Ou « Beverly Hills Cop », les films de notre enfance, ça serait cool. Parce qu’après les réalisateurs, c’est dur.
En fait, ça aurait été cool en même temps, un film comme « American Hustle » par exemple.
La BO était incroyable, la meilleure de l’an dernier. Tous les morceaux tu les gardes, mais toute la musique à la Chromeo ça aurait été mortel, un jour !
Je ne suis pas très fan de Tarantino à la base, mais s’il fait un film dans les années 80 ça pourrait être drôle de réaliser ça. C’est le truc à rêver, plus tard dans la carrière peut-être.

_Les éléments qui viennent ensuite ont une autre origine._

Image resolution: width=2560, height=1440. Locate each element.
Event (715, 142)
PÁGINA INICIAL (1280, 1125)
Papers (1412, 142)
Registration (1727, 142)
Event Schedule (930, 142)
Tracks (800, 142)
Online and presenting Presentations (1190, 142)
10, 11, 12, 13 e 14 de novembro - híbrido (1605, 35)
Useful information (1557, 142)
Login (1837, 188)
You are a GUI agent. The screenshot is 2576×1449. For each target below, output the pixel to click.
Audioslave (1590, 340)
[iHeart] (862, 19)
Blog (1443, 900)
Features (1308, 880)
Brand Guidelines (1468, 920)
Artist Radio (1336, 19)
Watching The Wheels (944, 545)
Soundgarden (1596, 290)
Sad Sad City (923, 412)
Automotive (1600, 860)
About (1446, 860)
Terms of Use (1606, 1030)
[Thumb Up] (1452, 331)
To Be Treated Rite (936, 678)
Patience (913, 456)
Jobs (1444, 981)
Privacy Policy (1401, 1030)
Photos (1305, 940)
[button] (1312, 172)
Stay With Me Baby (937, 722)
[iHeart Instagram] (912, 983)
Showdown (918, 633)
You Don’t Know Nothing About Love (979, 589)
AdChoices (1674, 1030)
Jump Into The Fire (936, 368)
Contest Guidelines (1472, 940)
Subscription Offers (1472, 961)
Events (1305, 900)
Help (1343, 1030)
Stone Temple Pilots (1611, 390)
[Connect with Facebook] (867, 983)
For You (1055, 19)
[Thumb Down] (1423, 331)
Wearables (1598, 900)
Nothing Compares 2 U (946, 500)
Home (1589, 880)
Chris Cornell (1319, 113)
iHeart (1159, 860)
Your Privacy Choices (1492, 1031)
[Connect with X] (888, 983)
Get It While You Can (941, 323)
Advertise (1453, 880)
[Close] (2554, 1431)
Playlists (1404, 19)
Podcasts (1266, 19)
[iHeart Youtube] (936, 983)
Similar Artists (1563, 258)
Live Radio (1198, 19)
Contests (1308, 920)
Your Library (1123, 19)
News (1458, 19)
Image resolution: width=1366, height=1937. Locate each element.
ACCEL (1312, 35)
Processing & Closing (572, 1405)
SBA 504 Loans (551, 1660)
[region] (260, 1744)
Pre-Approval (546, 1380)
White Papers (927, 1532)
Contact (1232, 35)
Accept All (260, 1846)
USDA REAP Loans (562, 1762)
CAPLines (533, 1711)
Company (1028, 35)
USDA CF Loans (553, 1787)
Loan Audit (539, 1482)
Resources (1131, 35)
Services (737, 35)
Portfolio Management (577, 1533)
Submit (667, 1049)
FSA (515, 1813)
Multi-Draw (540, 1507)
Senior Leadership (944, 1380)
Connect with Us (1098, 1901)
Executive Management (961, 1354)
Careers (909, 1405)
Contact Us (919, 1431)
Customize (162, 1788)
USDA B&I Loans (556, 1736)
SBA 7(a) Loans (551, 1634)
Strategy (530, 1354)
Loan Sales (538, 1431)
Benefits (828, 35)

P : S’il réapproprie son style dans les 80’ au lieu des 70’, ça pourrait marcher.
Dave : Il peut ! Je ne suis pas très fan de Tarantino, mais le dernier était bon n’empêche. C’est son meilleur n’empêche, à part Pulp Fiction. J’ai attendu des mois avant de le voir parce que je n’avais pas du tout aimé « Inglorious Bastard ».
J’avais attendu un truc sur l’esclavage et j’avais peur, car tout le monde faisait un truc du morceau de Rick Ross. Puis je l’ai vu et c’était hyper bon.
6/ Vous êtes l’une des rares collaborations « juive-arabe » dans le monde la musique. Est-ce que vous n’auriez pas envie de participer à un événement, pour envoyer un message fort sur ce qu’il se passe là-bas ?
Dave : Je crois qu’il en existe d’autres dans la musique classique, mais on est les plus sexy, ça c’est sûr !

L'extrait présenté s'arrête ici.